Appreciation of the full poem of one of the two poems donated by Li Shangyin. Analysis of one of the two poems donated by Li Shangyin.

1. One of two poems given as a gift

Dynasty: Tang Dynasty

Author: Li Shangyin

Original text:

Upstairs, my desires are resting at dusk, and the jade ladder is hooked in the middle of the moon. (Hook in the Moon, Part 1: The Moon is Like a Hook)

The plantains do not show their lilac knots, but they all face the same sorrow in the spring breeze.

2. This is a poem about a woman who misses her lover. The woman in the poem lives in a high-rise building. At dusk, she misses her lover because she is bored.
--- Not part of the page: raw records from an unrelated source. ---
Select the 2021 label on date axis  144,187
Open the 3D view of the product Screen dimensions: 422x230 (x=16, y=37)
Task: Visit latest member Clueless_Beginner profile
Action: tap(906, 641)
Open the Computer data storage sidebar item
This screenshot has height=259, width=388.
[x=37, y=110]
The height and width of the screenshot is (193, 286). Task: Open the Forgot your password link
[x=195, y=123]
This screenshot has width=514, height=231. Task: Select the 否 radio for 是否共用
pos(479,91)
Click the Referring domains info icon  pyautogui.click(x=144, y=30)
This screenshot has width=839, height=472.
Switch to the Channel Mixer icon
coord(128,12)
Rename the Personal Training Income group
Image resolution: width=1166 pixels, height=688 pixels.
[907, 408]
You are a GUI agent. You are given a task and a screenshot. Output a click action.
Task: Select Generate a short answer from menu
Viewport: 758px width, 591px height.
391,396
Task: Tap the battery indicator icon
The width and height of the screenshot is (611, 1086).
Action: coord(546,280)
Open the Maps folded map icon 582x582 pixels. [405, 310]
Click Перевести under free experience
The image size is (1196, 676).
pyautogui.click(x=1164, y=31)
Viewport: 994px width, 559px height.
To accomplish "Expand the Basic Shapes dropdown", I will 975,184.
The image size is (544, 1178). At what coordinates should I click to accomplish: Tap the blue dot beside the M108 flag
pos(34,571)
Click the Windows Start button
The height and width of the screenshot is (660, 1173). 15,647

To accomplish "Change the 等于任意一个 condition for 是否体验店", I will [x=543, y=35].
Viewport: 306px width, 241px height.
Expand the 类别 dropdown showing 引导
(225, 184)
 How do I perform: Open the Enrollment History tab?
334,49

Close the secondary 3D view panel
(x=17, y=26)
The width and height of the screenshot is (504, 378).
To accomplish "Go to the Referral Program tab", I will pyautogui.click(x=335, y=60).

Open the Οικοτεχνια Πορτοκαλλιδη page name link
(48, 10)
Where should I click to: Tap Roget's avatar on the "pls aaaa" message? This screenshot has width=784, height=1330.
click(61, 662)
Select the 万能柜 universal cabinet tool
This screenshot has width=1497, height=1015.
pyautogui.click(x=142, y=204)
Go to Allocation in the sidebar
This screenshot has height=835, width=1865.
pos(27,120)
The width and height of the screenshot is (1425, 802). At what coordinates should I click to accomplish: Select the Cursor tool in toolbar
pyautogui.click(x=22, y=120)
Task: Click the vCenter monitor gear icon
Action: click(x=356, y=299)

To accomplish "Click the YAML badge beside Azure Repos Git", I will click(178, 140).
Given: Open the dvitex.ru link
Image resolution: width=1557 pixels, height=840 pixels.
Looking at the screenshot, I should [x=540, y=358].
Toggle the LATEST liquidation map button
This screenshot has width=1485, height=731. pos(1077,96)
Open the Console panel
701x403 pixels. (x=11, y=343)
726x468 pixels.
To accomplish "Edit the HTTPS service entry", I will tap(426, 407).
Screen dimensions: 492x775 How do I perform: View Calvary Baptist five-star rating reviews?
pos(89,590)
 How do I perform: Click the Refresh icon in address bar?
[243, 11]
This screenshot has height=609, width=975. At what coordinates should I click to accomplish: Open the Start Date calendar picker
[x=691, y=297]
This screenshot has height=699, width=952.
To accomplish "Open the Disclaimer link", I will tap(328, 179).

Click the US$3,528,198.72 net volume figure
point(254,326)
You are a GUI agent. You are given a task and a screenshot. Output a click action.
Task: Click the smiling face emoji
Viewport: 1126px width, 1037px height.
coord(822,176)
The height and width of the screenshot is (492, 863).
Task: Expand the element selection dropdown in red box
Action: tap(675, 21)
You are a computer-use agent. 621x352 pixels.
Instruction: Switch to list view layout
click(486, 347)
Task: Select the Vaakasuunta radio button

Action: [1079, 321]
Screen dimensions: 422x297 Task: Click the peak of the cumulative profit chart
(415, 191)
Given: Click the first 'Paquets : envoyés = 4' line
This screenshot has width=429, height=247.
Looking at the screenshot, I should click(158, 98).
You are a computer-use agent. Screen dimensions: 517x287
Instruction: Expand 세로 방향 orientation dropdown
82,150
The more she missed him, the more she longed to see him, wishing that he would appear in front of the building immediately. She couldn't control her anxiety and walked to the front of the building, wanting to look into the distance to see if he was coming. But then he suddenly thought that he would definitely not be able to come. How did he know that he was missing him? Even if you knew it, how could you get there so quickly? She had no choice but to stop and go back inside the building. Her desire was still there, and she wanted to see him but couldn't. This complicated mood tortured her and made her restless, wandering around the building. This sentence fully expresses the woman's complex and contradictory psychology and her lonely, boring and disappointed mood.

2. The poet uses unopened plantains and solid lilacs to compare melancholy, which not only makes abstract emotions visible, tangible, and concrete, but also makes this comparison have some symbolic meaning. . The stagnant plantains and solid lilacs are not only the triggers of the protagonist's melancholy; as images of the poem, they also become the carrier and symbol of his melancholy.

The artistic conception of these two sentences is beautiful and the music is swaying. They express the wandering between two places with "one kind of lovesickness and two places of leisurely sorrow" as a long-lasting interest and full of emotions. Lu Minggao of the Qing Dynasty said: "The beauty lies in the 'sameness', and the beauty lies in the 'separate'. What others can't say enough, I can sum it up in one sentence." What I admire is the endless rhyme of these two lines of poetry.